▸ **ASSIGNED TASK**:
Only a number is expected: how many lines in the entries that follow contain the word "Given"?

▸ **EXTRACTED INFORMATION**:
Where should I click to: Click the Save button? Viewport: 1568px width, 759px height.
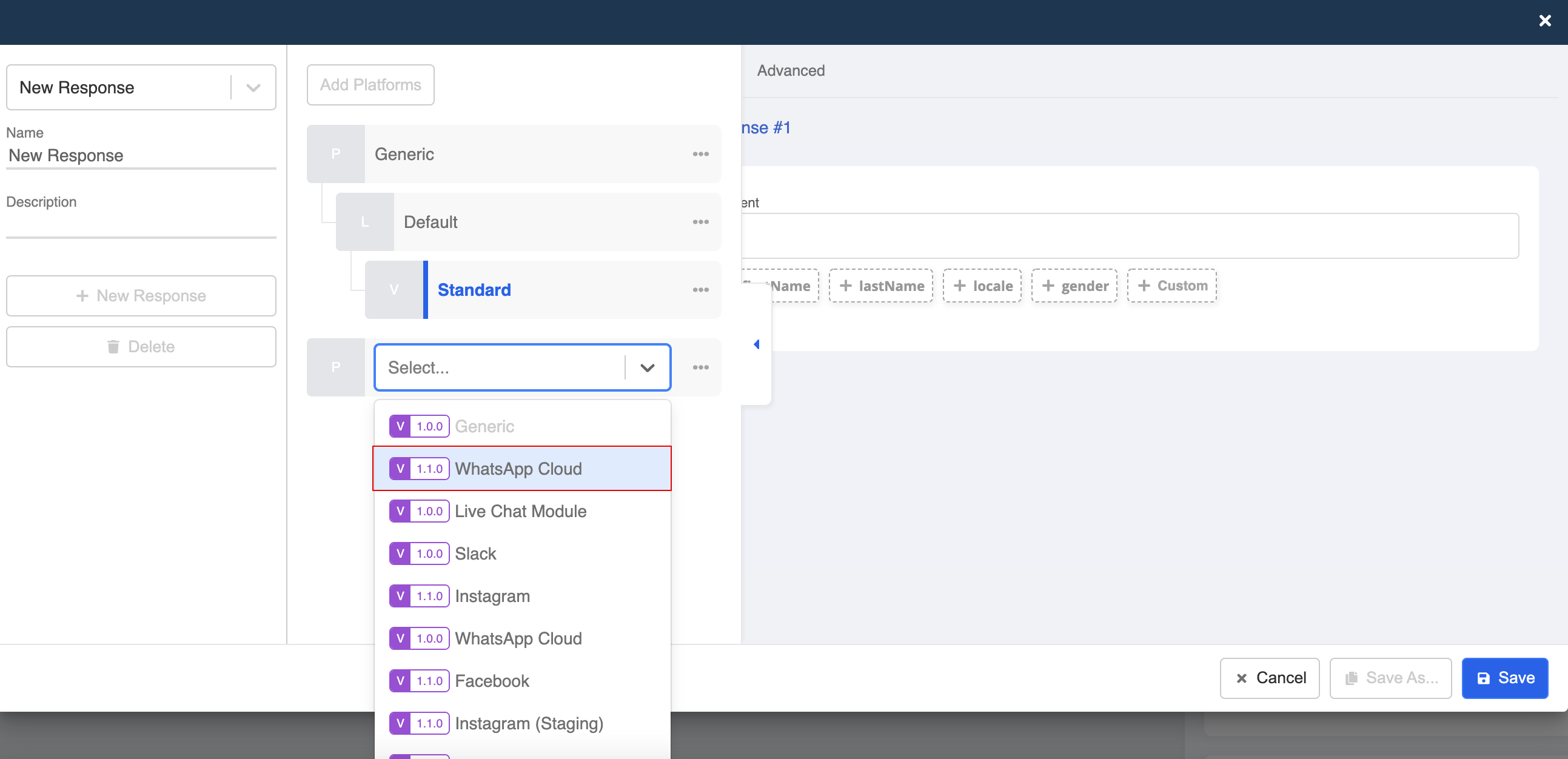(x=1504, y=678)
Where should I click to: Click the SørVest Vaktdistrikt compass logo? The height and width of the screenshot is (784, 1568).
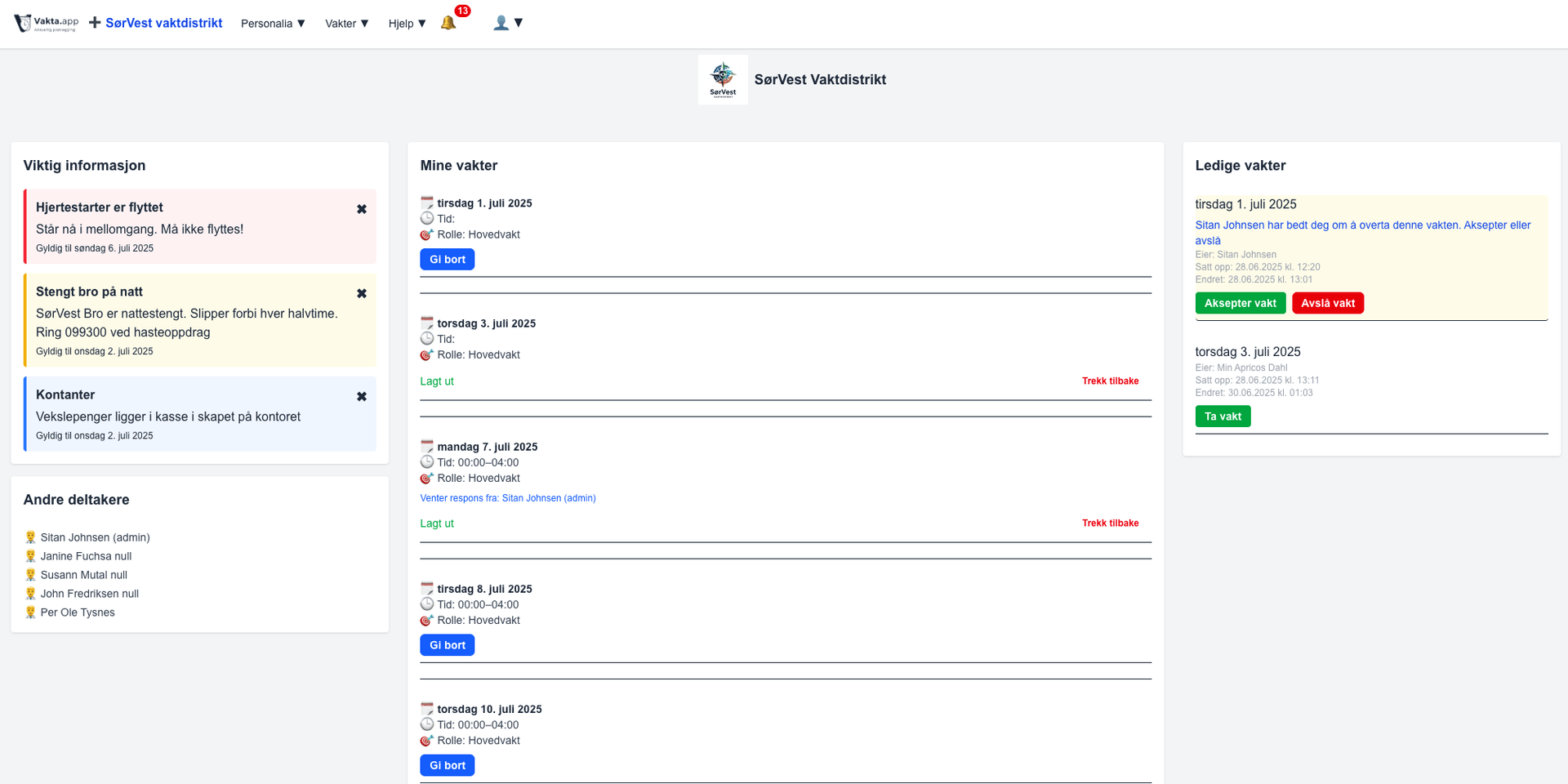722,78
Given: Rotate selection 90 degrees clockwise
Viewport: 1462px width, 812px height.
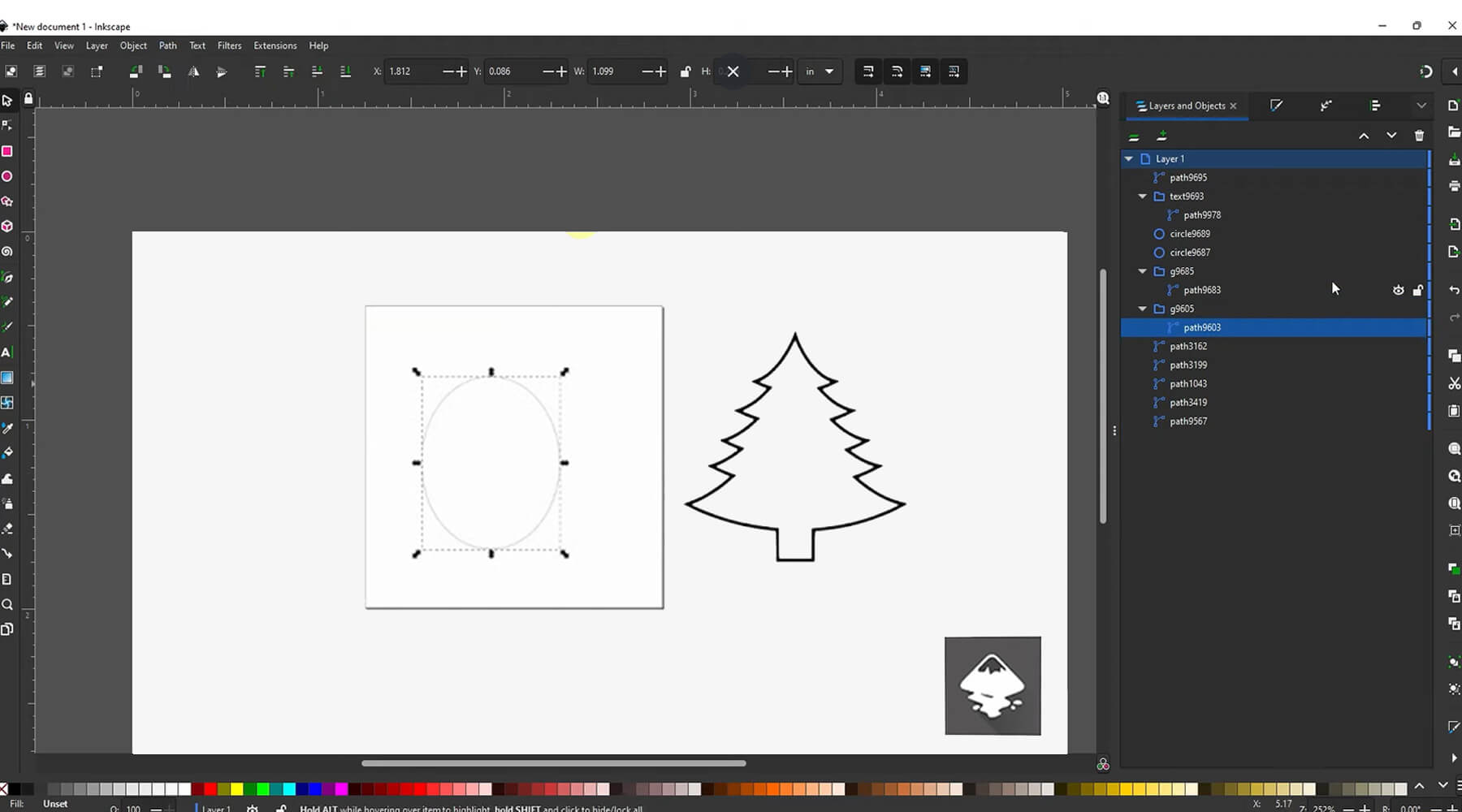Looking at the screenshot, I should (165, 71).
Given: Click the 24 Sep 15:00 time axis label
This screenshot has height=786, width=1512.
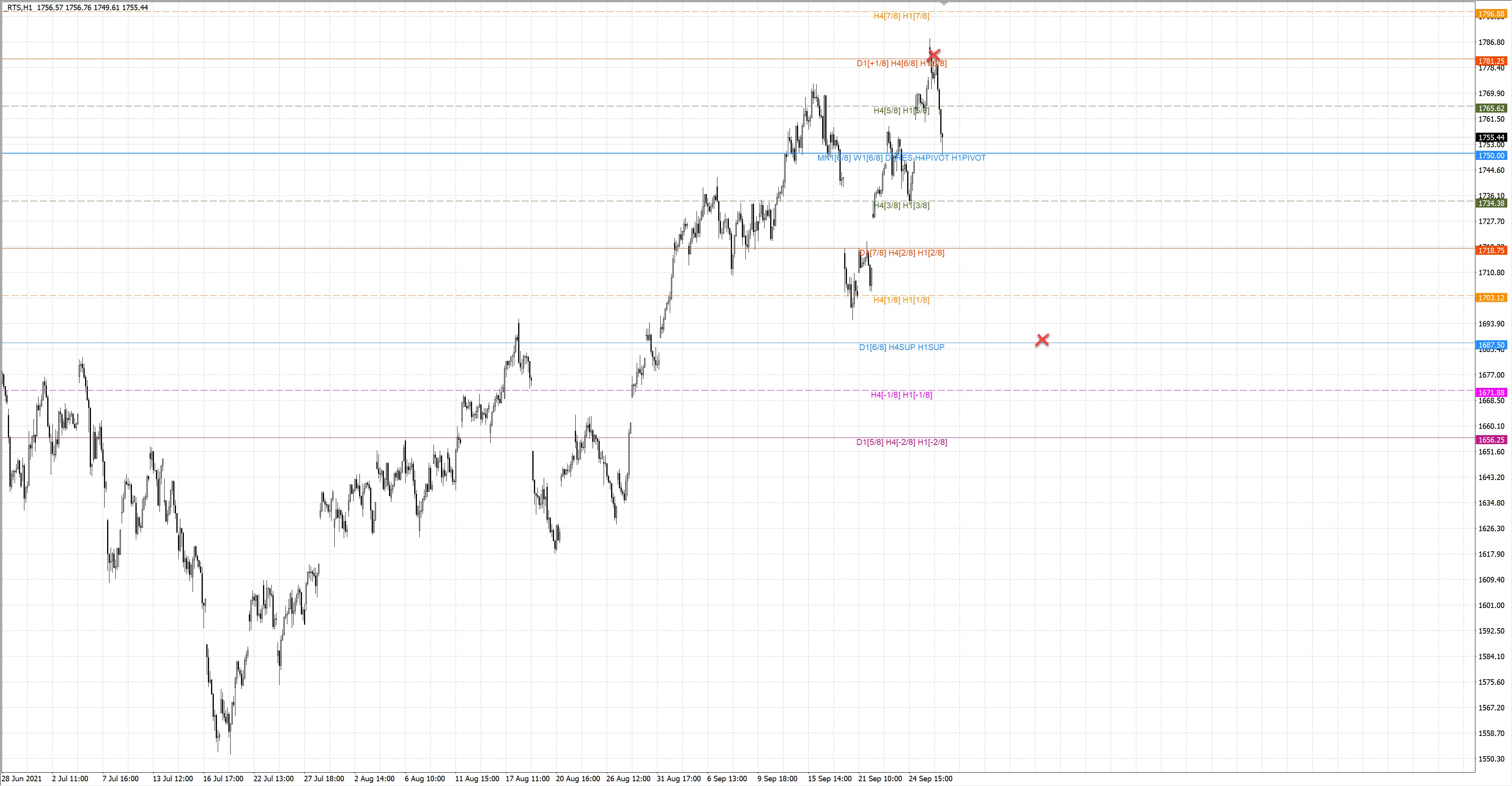Looking at the screenshot, I should point(930,779).
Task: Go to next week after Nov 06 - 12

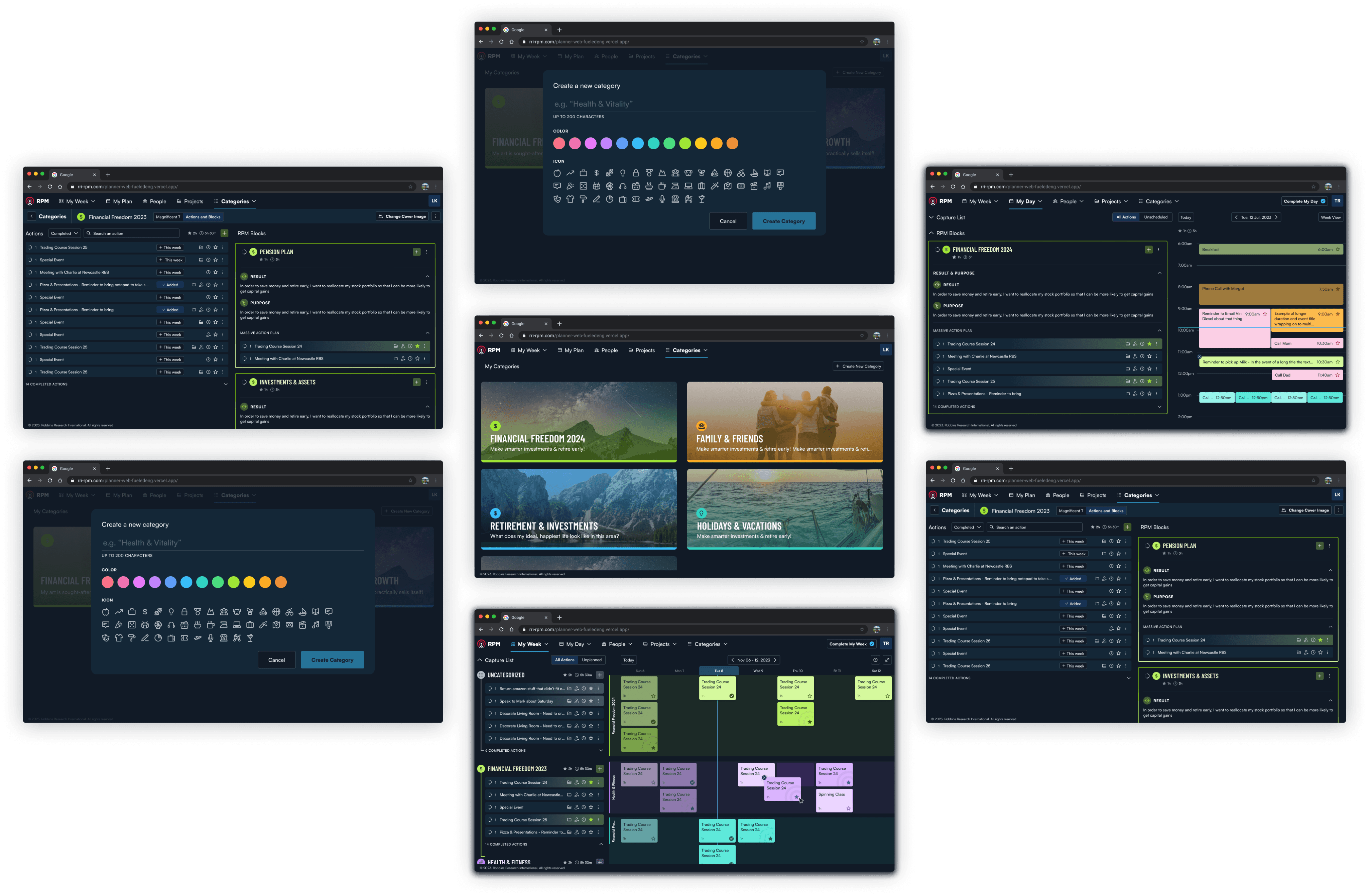Action: 775,659
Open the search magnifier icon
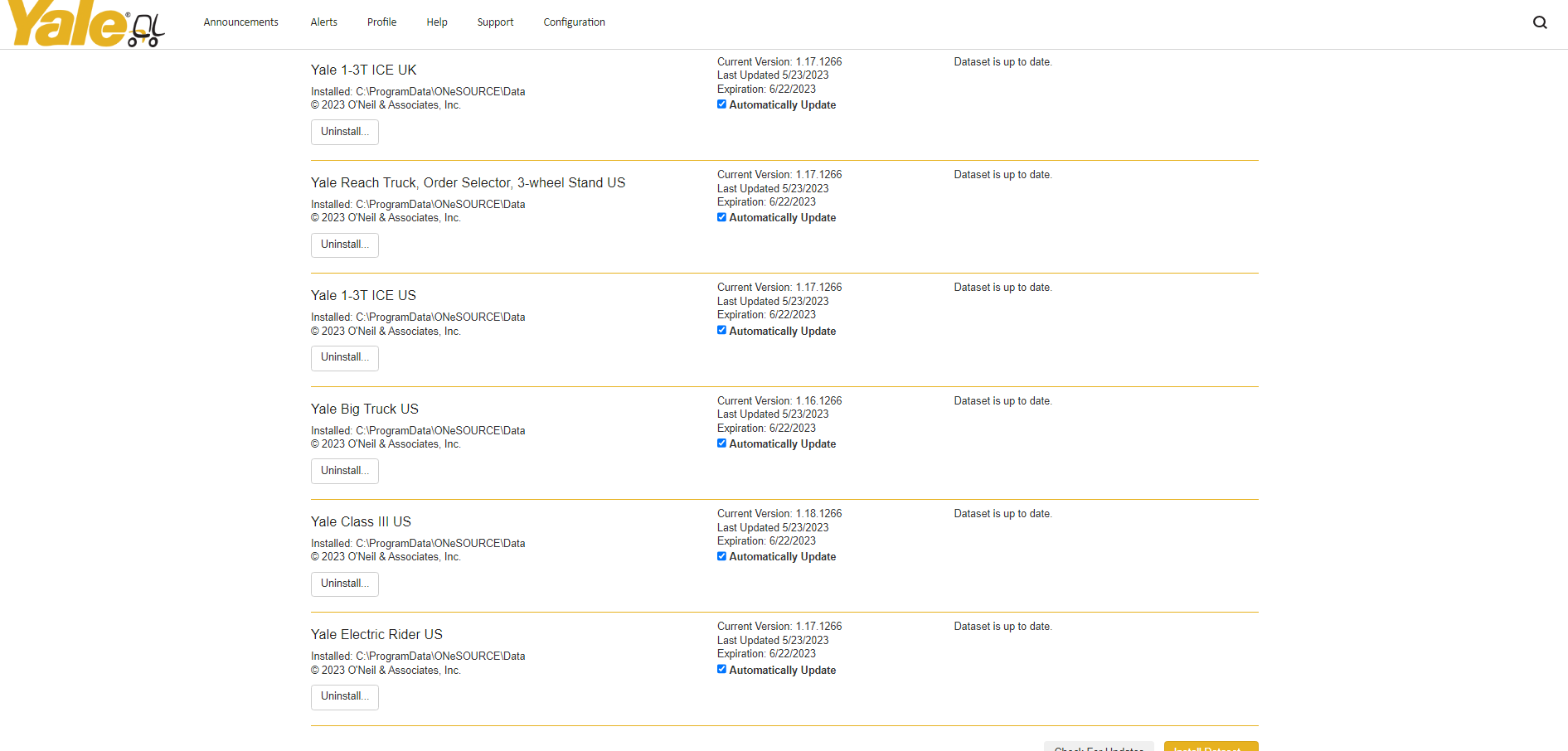 coord(1540,22)
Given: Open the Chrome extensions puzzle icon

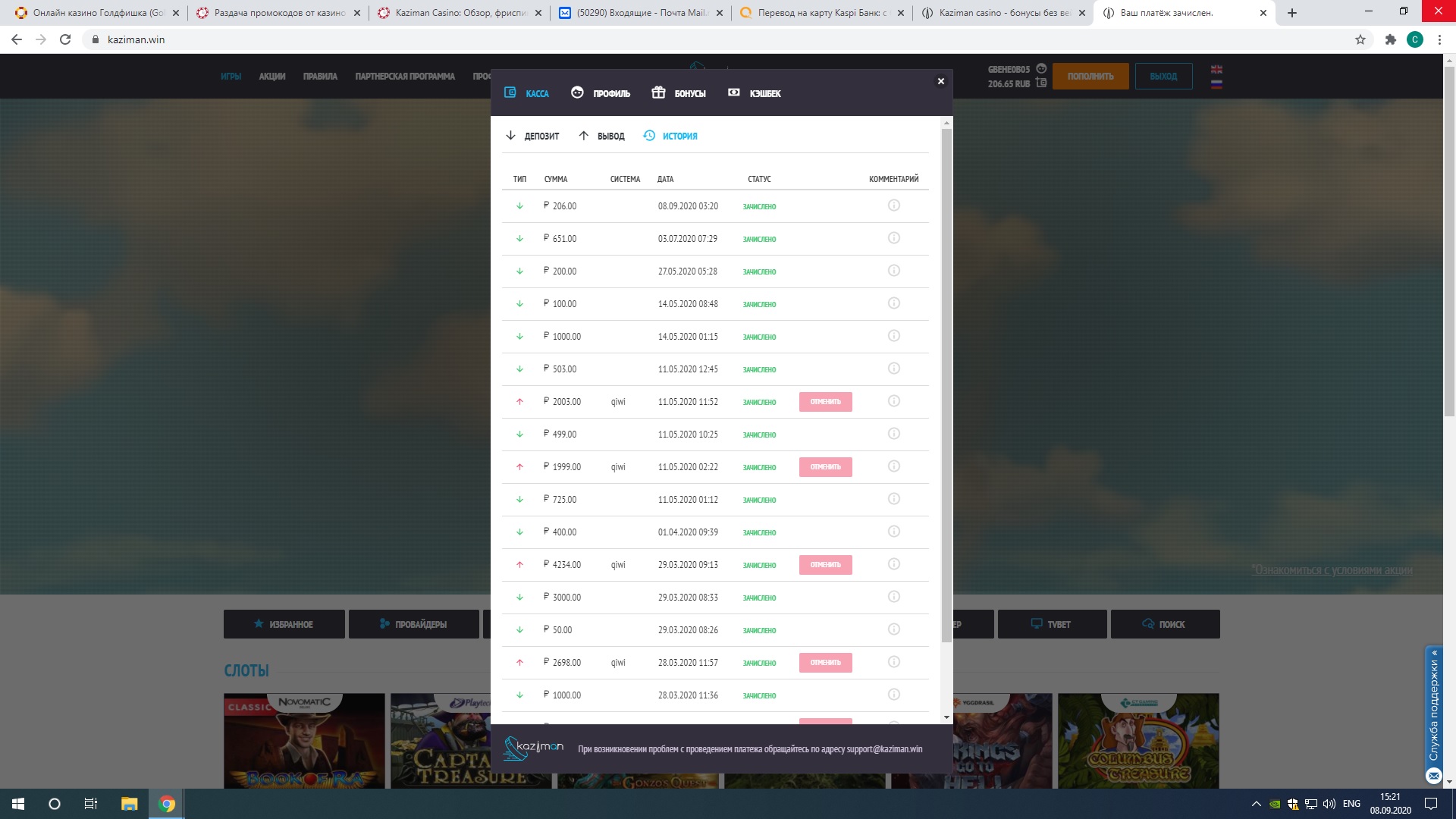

▸ **RESULT OF THE TASK**:
3